Modules

tensor

The tensor module contains the main Tensor class responsible for providing automatic differentiation capability.

The Tensor object is a NumPy array holding gradients, supporting a variety of common operations, computing gradients when request.

Values and Gradients

In its simplest form, Tensors are initialized with a value. Values accepted are (non-complex) numeric types, lists, and NumPy arrays.:

a = Tensor(value=1)
b = Tensor(np.random.normal(0,1,(100,100)))
c = Tensor([2])

Gradients of each Tensor are initialized 0, stored in .grad, and are of the same shape as the passed-in value. Gradients are 0 until backpropagation is manually called upon either the Tensor or a referee:

print(a.value, a.grad)
# -> 1.0 0.0

Operations and Topological Graphs

Tensors support a variety of operations as methods:

  • dunder methods: __add__, __sub__, __neg__, __truediv__, __mul__, __matmul__, __pow__

  • other common ops: sum, reshape, transpose, T, mean, std, conv2D, mask_idcs

  • activations: relu, tanh, sigmoid, softmax

  • NumPy-level broadcasting and slicing

For example, the below are all valid:

x = Tensor(value=np.ones((10,20,30)))

# built-ins
y = x + 2*x - x/2 + 3
y = (x**2)@np.ones((10,30,20))
y = x @ np.ones((1,20,30))      # broadcasting is performed
y = (-1*(x+2*x-3*x)/4 @ np.ones((10,30,20))) **2

# other
y = x.sum(axis=0); x.sum(axis=(0,1,2)); x.sum()
y = x.mean() + x.std()
y = x.transpose(); x.T
y = x.reshape((30,-1))
x2     = np.ones((1, 3, 32, 32))
kernel = np.ones((1, 1, 3, kH=5, kW=5))
kernel.Conv2D(x2)

# activations
x.relu()
x.tanh()
x.reshape((-1,20,1)).sigmoid()
x.softmax()

Applying an operation on a Tensor will always produce a new Tensor whose operands are those Tensors’ children. By applying successive operations on a Tensor, a computational graph is built and stored, thus, each Tensor has memory of the Tensors used to create it. The direct children of a Tensor can be found in its ._prev attribute.
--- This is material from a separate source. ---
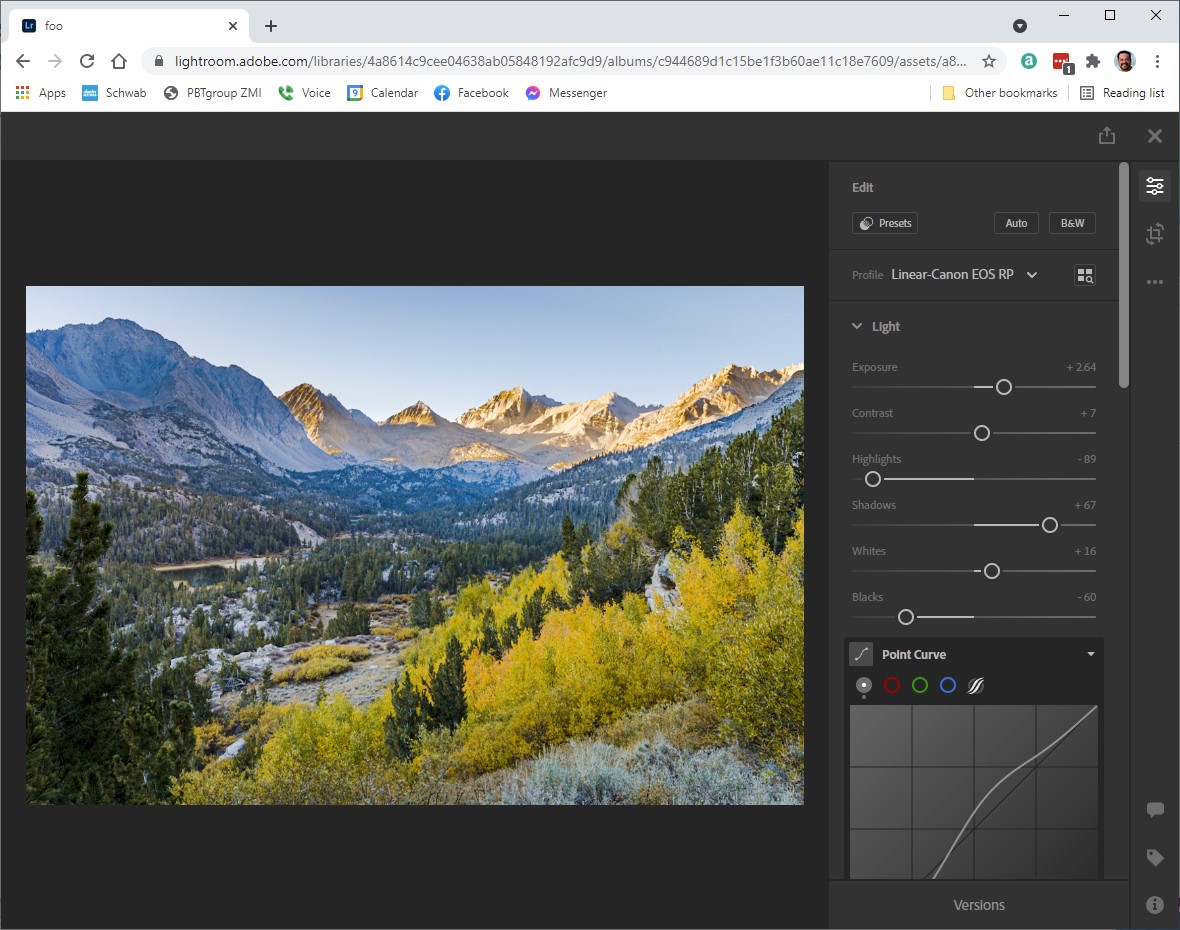Collapse the Light section

[x=857, y=326]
A Tensor’s computational graph can be generated at any point in time with .create_graph(). This method returns two computational graphs: a complete topological graph, topo and a weights-only graph weights.

Both graphs are reverse-ordered (pre-order traversed) lists of operands performed on self, with self as root.
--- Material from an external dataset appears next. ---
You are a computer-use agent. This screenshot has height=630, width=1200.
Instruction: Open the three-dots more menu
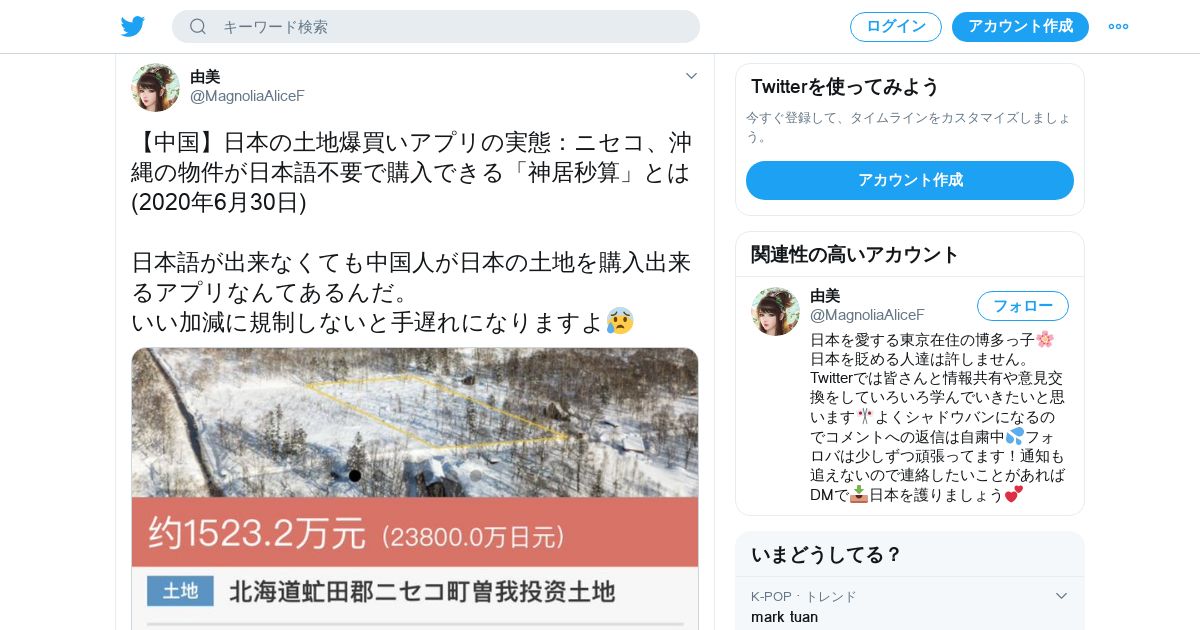click(x=1118, y=26)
  • topo stores all Tensors that interacted to produce the Tensor.

  • weights only Tensors with learnable weights that produced the Tensor.

The following illustrates their difference:

x = Tensor(value=1, label='x')
y = x**2 + x + 1
topo, weights = y.create_graph()

In the above, 3 operations are performed on a created Tensor x, thus, topo is a list with the following elements in this order:

  1. x

  2. x**2

  3. x**2 + x

  4. y=x**2 + x + 1

weights however only contains the x Tensor, as in producing y, only one Tensor had learnable weights, with all intermediary Tensors not contributing uniquely to y.

Backwards propagation

Having a set of weights for a Tensor allows performing backpropagation on that Tensor, updating only those Tensors whose values directly contribute, ignoring the rest. This is how backward() is implemented in the library.
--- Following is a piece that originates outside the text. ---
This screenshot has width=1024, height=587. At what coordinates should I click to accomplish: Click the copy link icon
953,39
Backpropagation can be directly performed on a Tensor at any time using the .backward() method. This populates the gradients of all contibuting weights to that Tensor.

x = Tensor(value=1, label='x')
y = x**2 + x + 1
y.backward()
print(x.grad)
# -> 3.0
y.backward()
print(x.grad)
# -> 3.0
y.backward(reset_grad=False)
print(x.grad)
# -> 11.0

Backprop can be applied as many times as needed on a Tensor, however will default to resetting all previous backwards passes. To perform backpropagation multiple times on the same computational graph, set reset_grad=False. Each new backprop adds the previous gradients to the new one, using these added gradients for gradient computations further down the computational graph.

Gradient Descent example

The following shows a simple example of performing gradient descent on the Tensor x=1.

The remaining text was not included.